The listing below holds a line with "Image resolution: width=550" and a line with "Given: Toggle Default checkbox for Beef Shank". Reproduce those two lines exactly, plus everything between them.

→ Supplied data:
....

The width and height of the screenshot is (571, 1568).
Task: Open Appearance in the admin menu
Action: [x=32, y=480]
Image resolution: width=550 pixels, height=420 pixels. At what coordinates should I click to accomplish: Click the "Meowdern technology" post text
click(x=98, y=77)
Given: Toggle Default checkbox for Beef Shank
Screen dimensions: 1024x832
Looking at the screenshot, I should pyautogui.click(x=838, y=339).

....

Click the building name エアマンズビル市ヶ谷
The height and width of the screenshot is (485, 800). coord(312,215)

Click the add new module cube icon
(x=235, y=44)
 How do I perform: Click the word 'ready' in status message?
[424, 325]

....

→ Solution:
Image resolution: width=550 pixels, height=420 pixels. At what coordinates should I click to accomplish: Click the "Meowdern technology" post text
click(x=98, y=77)
Given: Toggle Default checkbox for Beef Shank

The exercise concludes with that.